Task statement:
Copy again the data from the line containing "Given: Enable Use" up to and including the line containing "[x=123, y=73]", with every character unchanged.

Stored rows:
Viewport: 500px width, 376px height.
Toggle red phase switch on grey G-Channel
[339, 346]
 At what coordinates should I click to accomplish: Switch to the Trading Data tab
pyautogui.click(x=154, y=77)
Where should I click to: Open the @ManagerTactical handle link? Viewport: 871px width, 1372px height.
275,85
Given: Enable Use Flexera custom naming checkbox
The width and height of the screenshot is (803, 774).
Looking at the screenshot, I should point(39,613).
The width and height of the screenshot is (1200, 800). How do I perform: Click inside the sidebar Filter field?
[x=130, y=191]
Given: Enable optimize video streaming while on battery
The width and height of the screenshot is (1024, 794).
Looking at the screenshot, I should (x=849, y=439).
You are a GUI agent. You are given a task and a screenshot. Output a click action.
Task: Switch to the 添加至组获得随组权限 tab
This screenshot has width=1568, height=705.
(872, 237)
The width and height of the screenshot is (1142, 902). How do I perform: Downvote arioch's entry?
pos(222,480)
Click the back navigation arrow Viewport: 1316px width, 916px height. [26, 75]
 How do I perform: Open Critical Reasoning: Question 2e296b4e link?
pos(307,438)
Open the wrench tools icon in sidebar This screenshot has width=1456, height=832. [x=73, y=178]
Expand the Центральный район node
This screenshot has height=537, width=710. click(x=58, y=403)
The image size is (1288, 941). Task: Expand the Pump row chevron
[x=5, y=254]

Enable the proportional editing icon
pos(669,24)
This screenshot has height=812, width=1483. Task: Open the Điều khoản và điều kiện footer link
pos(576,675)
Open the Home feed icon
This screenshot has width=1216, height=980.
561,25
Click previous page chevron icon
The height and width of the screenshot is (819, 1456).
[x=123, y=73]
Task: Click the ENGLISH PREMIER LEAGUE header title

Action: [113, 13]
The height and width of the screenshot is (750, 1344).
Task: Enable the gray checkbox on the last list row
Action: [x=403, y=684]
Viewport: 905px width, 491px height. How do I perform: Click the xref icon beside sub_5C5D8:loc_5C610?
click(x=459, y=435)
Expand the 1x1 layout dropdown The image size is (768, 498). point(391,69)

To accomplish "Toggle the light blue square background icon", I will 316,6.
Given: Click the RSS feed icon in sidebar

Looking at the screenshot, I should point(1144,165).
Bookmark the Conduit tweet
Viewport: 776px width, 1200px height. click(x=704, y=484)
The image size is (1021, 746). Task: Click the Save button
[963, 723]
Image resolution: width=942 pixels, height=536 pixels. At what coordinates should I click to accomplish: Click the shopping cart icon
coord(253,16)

Problem solution:
Given: Enable Use Flexera custom naming checkbox
The width and height of the screenshot is (803, 774).
Looking at the screenshot, I should point(39,613).
The width and height of the screenshot is (1200, 800). How do I perform: Click inside the sidebar Filter field?
[x=130, y=191]
Given: Enable optimize video streaming while on battery
The width and height of the screenshot is (1024, 794).
Looking at the screenshot, I should (x=849, y=439).
You are a GUI agent. You are given a task and a screenshot. Output a click action.
Task: Switch to the 添加至组获得随组权限 tab
This screenshot has width=1568, height=705.
(872, 237)
The width and height of the screenshot is (1142, 902). How do I perform: Downvote arioch's entry?
pos(222,480)
Click the back navigation arrow Viewport: 1316px width, 916px height. [26, 75]
 How do I perform: Open Critical Reasoning: Question 2e296b4e link?
pos(307,438)
Open the wrench tools icon in sidebar This screenshot has width=1456, height=832. [x=73, y=178]
Expand the Центральный район node
This screenshot has height=537, width=710. click(x=58, y=403)
The image size is (1288, 941). Task: Expand the Pump row chevron
[x=5, y=254]

Enable the proportional editing icon
pos(669,24)
This screenshot has height=812, width=1483. Task: Open the Điều khoản và điều kiện footer link
pos(576,675)
Open the Home feed icon
This screenshot has width=1216, height=980.
561,25
Click previous page chevron icon
The height and width of the screenshot is (819, 1456).
[x=123, y=73]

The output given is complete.